Your assignment: Please copy out the entries below exactly, beginning with the line that contains "The height and width of the screenshot is (267, 319)." and ending with the line that contains "Task: Open the text color picker", and include nothing outside that span.
■ ■ ■ ■
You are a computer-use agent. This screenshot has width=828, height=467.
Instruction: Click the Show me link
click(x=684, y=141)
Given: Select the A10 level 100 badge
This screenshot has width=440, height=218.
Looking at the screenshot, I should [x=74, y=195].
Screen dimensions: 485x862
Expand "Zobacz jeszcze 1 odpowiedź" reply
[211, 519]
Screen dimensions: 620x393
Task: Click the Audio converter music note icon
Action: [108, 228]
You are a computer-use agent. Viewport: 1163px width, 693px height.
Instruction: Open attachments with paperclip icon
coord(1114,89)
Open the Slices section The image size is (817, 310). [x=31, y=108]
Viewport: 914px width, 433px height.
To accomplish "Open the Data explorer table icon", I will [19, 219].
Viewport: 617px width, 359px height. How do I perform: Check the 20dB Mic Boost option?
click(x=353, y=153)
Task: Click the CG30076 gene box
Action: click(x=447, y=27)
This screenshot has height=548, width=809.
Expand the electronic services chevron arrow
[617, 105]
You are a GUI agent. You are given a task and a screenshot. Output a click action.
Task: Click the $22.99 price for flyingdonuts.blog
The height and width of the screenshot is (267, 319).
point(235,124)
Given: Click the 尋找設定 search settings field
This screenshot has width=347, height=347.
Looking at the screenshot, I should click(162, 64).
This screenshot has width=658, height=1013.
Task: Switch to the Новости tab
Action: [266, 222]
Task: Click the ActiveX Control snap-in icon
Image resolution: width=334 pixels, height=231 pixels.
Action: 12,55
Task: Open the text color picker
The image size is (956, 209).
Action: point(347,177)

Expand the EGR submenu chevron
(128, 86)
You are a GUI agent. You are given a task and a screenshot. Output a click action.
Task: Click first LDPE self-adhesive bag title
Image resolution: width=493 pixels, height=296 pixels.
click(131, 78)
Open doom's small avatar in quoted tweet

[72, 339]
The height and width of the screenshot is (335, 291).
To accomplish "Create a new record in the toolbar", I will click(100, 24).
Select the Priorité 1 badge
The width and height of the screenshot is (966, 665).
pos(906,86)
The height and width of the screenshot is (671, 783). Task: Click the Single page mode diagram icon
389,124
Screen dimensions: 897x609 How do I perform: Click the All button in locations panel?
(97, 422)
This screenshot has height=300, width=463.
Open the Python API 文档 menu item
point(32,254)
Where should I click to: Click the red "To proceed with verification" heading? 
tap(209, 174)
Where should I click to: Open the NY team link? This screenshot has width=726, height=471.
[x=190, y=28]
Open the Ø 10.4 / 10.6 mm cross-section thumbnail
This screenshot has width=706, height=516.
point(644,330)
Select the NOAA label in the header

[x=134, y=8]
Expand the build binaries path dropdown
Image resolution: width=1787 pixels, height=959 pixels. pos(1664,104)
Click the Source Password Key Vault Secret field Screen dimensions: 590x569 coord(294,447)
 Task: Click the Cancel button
■ ■ ■ ■
The answer:
The height and width of the screenshot is (267, 319).
point(235,124)
Given: Click the 尋找設定 search settings field
This screenshot has width=347, height=347.
Looking at the screenshot, I should click(162, 64).
This screenshot has width=658, height=1013.
Task: Switch to the Новости tab
Action: [266, 222]
Task: Click the ActiveX Control snap-in icon
Image resolution: width=334 pixels, height=231 pixels.
Action: 12,55
Task: Open the text color picker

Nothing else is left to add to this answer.